La Guardia Urbana merece un capítulo aparte, se lo han ganado a pulso
Llevaba días queriendo hablar sobre el tema de los abusos cometidos por la autoridad policial, venga del cuerpo que venga, y el artículo de Antoni Bassas me ha animado a vomitar toda mi bilis hacia nuestras excelentísimas autoridades policiales, tan empáticas con un ciudadano que —pasado por el iris de los agentes— se convierte automáticamente en un potencial delincuente.

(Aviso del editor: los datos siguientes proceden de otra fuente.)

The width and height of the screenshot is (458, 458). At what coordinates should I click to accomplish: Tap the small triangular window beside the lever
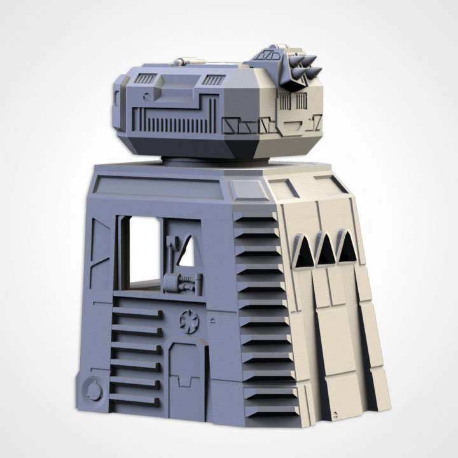(187, 253)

El pasado miércoles, por poner un ejemplo, iba con Meri y los niños a ver una exposición y nos topamos con un control de la Guardia Urbana. La agente, una mujer con cara de pocos amigos, me hizo señales con una luz incandescente y no entendí si quería que me parara o que pasara, o que aparcara a la izquierda, y se me acercó con cara de pocos amigos. "¡Es que no ha entendido que le decía que pasara!". Me lo dijo en castellano, evidentemente. Cabreado por el tono perdonavidas de la agente, le contesté que si lo hubiera entendido, habría hecho lo que ella ordenaba, pero que yo no había nacido enseñado, y me contestó —también en castellano, aunque yo le hablara en catalán— que eso iba en el libro del examen de conducir. Hice un cálculo mental. Me saqué el carné a los 18 años y no recuerdo el grueso de la temática. Lo que sí recuerdo es que perdí la virginidad recién traspasada la mayoría de edad, pero no se lo conté para evitar malentendidos. Como tampoco le pregunté si en el libro del buen Guardia Urbano hay un capítulo dedicado a la empatía.

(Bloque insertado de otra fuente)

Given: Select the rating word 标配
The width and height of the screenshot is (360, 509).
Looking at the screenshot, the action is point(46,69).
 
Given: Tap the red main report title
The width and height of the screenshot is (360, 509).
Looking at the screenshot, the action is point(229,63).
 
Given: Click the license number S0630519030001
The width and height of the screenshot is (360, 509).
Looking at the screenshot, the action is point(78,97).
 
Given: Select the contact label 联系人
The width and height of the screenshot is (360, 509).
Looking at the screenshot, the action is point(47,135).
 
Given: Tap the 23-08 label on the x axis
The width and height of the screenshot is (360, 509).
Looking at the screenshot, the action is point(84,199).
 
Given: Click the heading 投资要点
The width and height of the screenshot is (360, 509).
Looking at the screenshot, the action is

Todo lo que los Mossos consiguieron con el procés, un acercamiento a la ciudadanía, se perdió con el 155, un artículo constitucional que sirvió para cambiarle el chip de la empatía al cuerpo policial para colocarle un chip al servicio de un poder judicial prevaricador. De la Policía Nacional o la Guardia Civil, poco puedo añadir: mucha prosa mamporrera y poca poesía alejandrina, mucho Torrente, el brazo tonto de la ley y poca Grândola, Villa Morena. Pero la Guardia Urbana merece un capítulo aparte. Entiendo que después del famoso Crimen de la Guardia Urbana, de Rosa Peral y Albert (con acento en la "A") y de tanta luz en la oscuridad, se sientan incómodos, pero su actitud de prepotencia no ayuda a que el ciudadano no tema por su integridad como víctima inocente de otro episodio de sociopatía por parte de cualquier agente. Se lo han ganado a pulso, convertidos en recaudadores de multas, más preocupados por poner orden en las cuentas del consistorio que por expandir la armonía en una ciudad secuestrada por los radares.

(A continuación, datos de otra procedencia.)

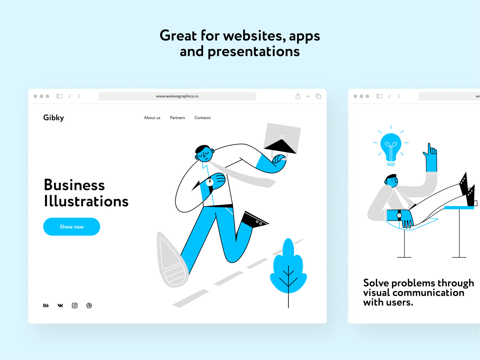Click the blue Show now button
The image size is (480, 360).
(x=71, y=227)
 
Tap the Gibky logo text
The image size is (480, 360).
(x=54, y=118)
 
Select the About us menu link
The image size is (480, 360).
(x=152, y=118)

Y pensando en un título, me he acordado de una comida en casa de Raimon, uno de los mejores amigos de mis padres, y de cómo me reí cuando el cantante de Xàtiva se refirió a nuestras autoridades como 'excelentísimas atrocidades'. En el saco de las atrocidades caben autoridades políticas, judiciales y, por supuesto, policiales. Y lo que nunca he entendido es que uno sea poli por vocación, aunque el episodio vivido en Kufonisia me demuestre lo contrario. Los agentes de los cuerpos de seguridad nacen con el gen policial en la sangre, una calidad distintiva de la gente que disimula el sentido de la inferioridad con la prepotencia de los chulos.